Copy out the rows below word for word, from the first row down to the line containing "Action: tap(471, 671)", including both ends.

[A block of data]
[start]

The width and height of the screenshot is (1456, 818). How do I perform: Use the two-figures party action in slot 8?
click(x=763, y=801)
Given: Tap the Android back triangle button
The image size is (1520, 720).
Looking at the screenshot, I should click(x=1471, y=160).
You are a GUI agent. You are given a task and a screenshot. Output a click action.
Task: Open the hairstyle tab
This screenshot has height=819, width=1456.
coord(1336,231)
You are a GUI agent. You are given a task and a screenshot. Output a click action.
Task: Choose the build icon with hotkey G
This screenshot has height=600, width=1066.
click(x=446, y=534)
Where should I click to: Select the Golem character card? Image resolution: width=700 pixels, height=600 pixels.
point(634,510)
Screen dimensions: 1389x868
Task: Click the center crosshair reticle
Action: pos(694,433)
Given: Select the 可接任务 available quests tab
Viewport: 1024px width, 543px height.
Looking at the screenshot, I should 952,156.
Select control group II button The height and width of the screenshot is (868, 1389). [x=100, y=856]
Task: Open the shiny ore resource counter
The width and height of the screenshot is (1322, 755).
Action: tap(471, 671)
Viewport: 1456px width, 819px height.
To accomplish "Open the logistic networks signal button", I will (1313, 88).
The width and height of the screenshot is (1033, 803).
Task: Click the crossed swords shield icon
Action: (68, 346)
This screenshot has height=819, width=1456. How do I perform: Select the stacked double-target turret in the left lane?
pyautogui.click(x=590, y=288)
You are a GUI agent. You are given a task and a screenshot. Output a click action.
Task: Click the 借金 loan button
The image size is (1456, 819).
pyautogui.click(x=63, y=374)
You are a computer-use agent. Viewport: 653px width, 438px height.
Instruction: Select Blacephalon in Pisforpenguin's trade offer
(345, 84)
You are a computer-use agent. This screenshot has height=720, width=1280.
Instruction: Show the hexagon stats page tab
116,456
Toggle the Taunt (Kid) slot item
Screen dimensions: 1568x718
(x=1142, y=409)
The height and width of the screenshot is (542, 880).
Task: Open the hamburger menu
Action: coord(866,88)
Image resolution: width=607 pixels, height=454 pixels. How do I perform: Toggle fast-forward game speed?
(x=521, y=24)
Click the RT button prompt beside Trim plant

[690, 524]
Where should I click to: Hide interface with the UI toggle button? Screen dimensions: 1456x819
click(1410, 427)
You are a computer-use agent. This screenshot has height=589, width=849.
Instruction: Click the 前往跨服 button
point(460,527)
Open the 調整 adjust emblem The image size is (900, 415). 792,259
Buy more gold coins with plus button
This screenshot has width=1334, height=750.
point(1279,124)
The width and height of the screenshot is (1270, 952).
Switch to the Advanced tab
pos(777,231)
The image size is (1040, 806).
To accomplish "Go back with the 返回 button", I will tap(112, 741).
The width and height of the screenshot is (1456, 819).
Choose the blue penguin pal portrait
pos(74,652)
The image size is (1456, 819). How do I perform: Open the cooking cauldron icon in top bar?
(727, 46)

[end]

**Answer to the problem**.
The width and height of the screenshot is (1456, 818). How do I perform: Use the two-figures party action in slot 8?
click(x=763, y=801)
Given: Tap the Android back triangle button
The image size is (1520, 720).
Looking at the screenshot, I should click(x=1471, y=160).
You are a GUI agent. You are given a task and a screenshot. Output a click action.
Task: Open the hairstyle tab
This screenshot has height=819, width=1456.
coord(1336,231)
You are a GUI agent. You are given a task and a screenshot. Output a click action.
Task: Choose the build icon with hotkey G
This screenshot has height=600, width=1066.
click(x=446, y=534)
Where should I click to: Select the Golem character card? Image resolution: width=700 pixels, height=600 pixels.
point(634,510)
Screen dimensions: 1389x868
Task: Click the center crosshair reticle
Action: pos(694,433)
Given: Select the 可接任务 available quests tab
Viewport: 1024px width, 543px height.
Looking at the screenshot, I should 952,156.
Select control group II button The height and width of the screenshot is (868, 1389). [x=100, y=856]
Task: Open the shiny ore resource counter
The width and height of the screenshot is (1322, 755).
Action: tap(471, 671)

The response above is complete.